While fracking obviously has some economic benefits for involved individuals, companies, and communities, critics have pointed out that the expected benefits are vastly overstated by the industry and the Ohio government. The recent study The Economic Value of Shale Natural Gas in Ohio, conducted by OSU economists Weinstein and Partridge, showed that the widely touted creation of 200,000 jobs in Ohio through fracking is more likely to be in the vicinity of 20,000 jobs. A similar number of fracking-related jobs was in fact created inPennsylvania between 2004 and 2010, although the industry prediction was much higher (between 100,000 and 200,000).
While 20,000 additional jobs may still be welcome in a shaky economy, the researchers point out that “like virtually every other economic event, there are winners (e.g., landowners or high-paid rig workers) and losers (e.g., those who can no longer afford the high rents in mining communities and communities dealing with excessive demands on their infrastructure).” The authors also emphasize that industry-funded studies usually don’t address the fact that most fracking jobs are temporary but “long-term regional economic development requires permanent jobs” [p. 2]. If most of those 20,000 jobs are only short-term jobs and (as seems to be typical) are mostly held by out-of-state workers, then the boom will be quite short-lived.
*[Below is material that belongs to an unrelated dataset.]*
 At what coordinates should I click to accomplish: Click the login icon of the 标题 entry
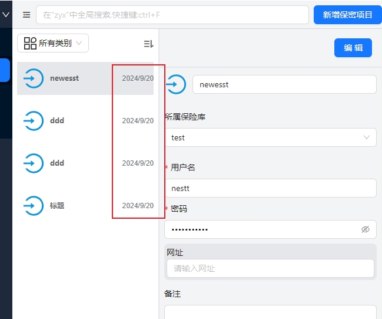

Moreover, while some landowners may end up with a considerable amount of money, one must seriously question the assumption that there is an overall net positive economic effect of drilling. A study cited by Weinstein and Partridge submits that “previous industry-funded reports have focused on the benefits while ignoring the costs and risks associated with natural gas extraction” and that they “haven’t properly accounted for other impacts, including the costs of environmental degradation,” nor for “the impact on infrastructure, property values, and the ‘displacement impact’ pollution can have on other industries such as tourism and fishing” [p. 5].